Work to complete: Give back every record below precisely as written.

Given data:
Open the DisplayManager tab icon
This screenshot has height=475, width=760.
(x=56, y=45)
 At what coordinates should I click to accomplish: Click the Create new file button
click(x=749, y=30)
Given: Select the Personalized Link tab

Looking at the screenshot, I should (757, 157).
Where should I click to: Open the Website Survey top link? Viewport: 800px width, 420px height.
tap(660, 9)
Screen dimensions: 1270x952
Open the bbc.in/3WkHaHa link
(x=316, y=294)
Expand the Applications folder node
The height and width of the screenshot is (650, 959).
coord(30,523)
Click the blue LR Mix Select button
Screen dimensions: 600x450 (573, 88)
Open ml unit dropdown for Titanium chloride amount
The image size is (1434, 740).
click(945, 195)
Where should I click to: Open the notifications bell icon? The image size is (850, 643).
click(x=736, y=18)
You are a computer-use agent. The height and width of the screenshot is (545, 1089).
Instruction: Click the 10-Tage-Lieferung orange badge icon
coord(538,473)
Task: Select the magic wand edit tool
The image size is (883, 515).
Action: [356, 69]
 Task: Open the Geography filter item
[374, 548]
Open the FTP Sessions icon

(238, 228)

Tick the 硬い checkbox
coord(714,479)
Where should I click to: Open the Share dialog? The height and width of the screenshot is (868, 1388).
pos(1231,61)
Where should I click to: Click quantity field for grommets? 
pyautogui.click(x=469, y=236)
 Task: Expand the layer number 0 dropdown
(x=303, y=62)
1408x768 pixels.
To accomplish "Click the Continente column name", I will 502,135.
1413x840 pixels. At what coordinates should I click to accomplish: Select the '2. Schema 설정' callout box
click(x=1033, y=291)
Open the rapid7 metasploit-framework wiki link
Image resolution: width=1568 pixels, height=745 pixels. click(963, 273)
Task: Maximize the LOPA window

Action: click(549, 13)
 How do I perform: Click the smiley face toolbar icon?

Exercise result:
Open the DisplayManager tab icon
This screenshot has height=475, width=760.
(x=56, y=45)
 At what coordinates should I click to accomplish: Click the Create new file button
click(x=749, y=30)
Given: Select the Personalized Link tab

Looking at the screenshot, I should (757, 157).
Where should I click to: Open the Website Survey top link? Viewport: 800px width, 420px height.
tap(660, 9)
Screen dimensions: 1270x952
Open the bbc.in/3WkHaHa link
(x=316, y=294)
Expand the Applications folder node
The height and width of the screenshot is (650, 959).
coord(30,523)
Click the blue LR Mix Select button
Screen dimensions: 600x450 (573, 88)
Open ml unit dropdown for Titanium chloride amount
The image size is (1434, 740).
click(945, 195)
Where should I click to: Open the notifications bell icon? The image size is (850, 643).
click(x=736, y=18)
You are a computer-use agent. The height and width of the screenshot is (545, 1089).
Instruction: Click the 10-Tage-Lieferung orange badge icon
coord(538,473)
Task: Select the magic wand edit tool
The image size is (883, 515).
Action: [356, 69]
 Task: Open the Geography filter item
[374, 548]
Open the FTP Sessions icon

(238, 228)

Tick the 硬い checkbox
coord(714,479)
Where should I click to: Open the Share dialog? The height and width of the screenshot is (868, 1388).
pos(1231,61)
Where should I click to: Click quantity field for grommets? 
pyautogui.click(x=469, y=236)
 Task: Expand the layer number 0 dropdown
(x=303, y=62)
1408x768 pixels.
To accomplish "Click the Continente column name", I will 502,135.
1413x840 pixels. At what coordinates should I click to accomplish: Select the '2. Schema 설정' callout box
click(x=1033, y=291)
Open the rapid7 metasploit-framework wiki link
Image resolution: width=1568 pixels, height=745 pixels. click(963, 273)
Task: Maximize the LOPA window

Action: click(549, 13)
 How do I perform: Click the smiley face toolbar icon?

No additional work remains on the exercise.